Увидев советского офицера, все торговцы вежливо закивали и начали что-то быстро говорить, обращаясь и к нему, и друг к другу одновременно.

Вообще-то Кашечкин, бывая во вьетнамских городах, привык к знакам внимания. Чем дольше шла война, тем больше любили русских вьетнамцы. На улицах простые жители толпами ходили за офицерами, просто глядя на них. Теперь, после успехов в отражении налетов, Кашечкин не раз видел полные обожания глаза детей, женщин и мужчин, остановившихся, чтобы посмотреть на него.
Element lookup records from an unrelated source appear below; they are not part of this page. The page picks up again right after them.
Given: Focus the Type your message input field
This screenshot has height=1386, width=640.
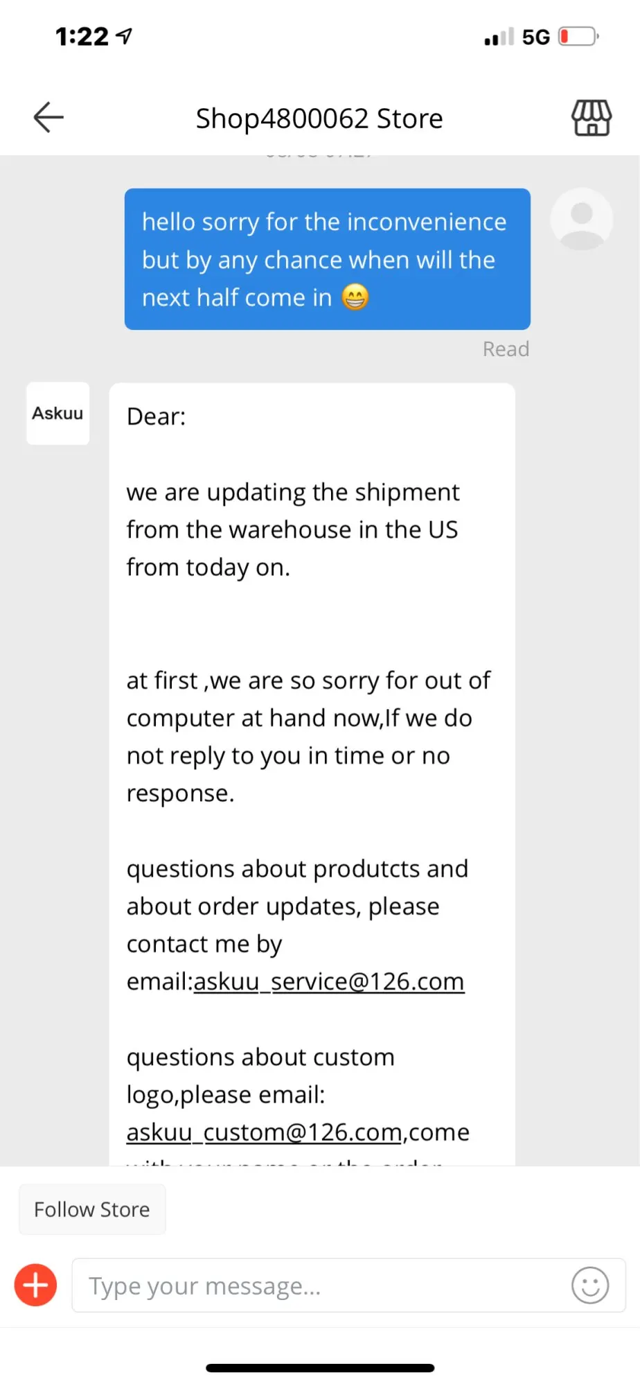Looking at the screenshot, I should pyautogui.click(x=319, y=1286).
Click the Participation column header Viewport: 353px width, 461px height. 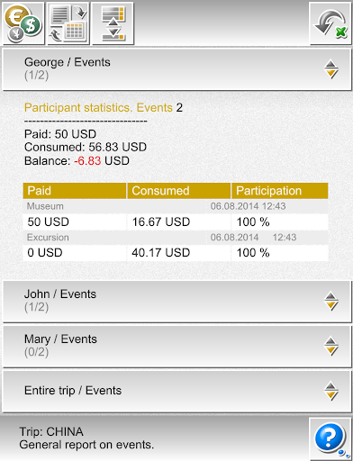click(280, 191)
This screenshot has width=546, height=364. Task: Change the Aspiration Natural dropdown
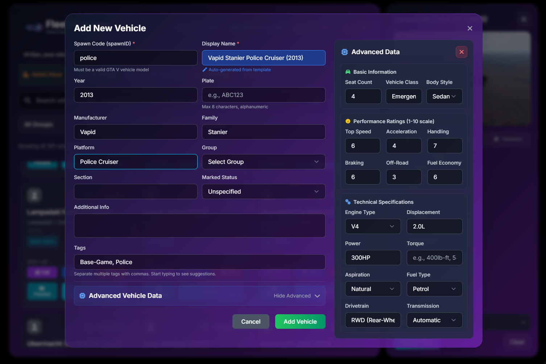[x=373, y=289]
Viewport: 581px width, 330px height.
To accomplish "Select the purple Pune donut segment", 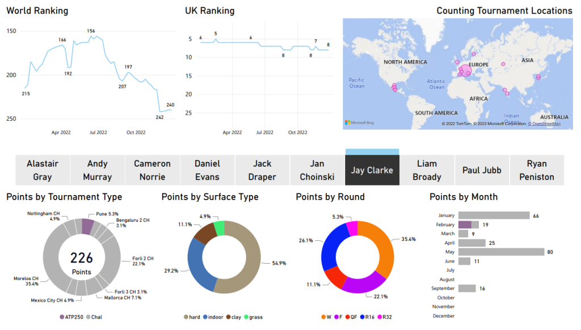I will coord(87,226).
Вот и здесь Кашечкин, стараясь ответить на все приветствия, кивнул и хотел пройти мимо, но потом замедлил шаг, решив, что нужен все же какой-нибудь подарок. Правильно поняв его жест, торговцы вскочили, подбежали, окружили его. Они тараторили хором и протягивали ему фрукты, овощи, сандалии, соломенные шляпы и расписанный розами китайский термос.